■ **AVAILABLE RECORDS**
╔══

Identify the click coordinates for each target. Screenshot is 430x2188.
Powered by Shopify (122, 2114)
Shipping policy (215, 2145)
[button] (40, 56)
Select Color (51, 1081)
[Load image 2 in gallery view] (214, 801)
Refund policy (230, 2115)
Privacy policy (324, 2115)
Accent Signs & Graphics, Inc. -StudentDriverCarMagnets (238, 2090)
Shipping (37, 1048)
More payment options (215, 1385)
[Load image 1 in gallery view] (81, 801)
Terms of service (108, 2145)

╚══
╔══

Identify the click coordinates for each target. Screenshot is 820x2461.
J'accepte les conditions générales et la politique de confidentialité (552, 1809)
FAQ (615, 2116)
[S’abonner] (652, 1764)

╚══

In the entries above, work out how many lines contain the string "each", and give only that number.

■ **SOLUTION TO THIS TASK**
2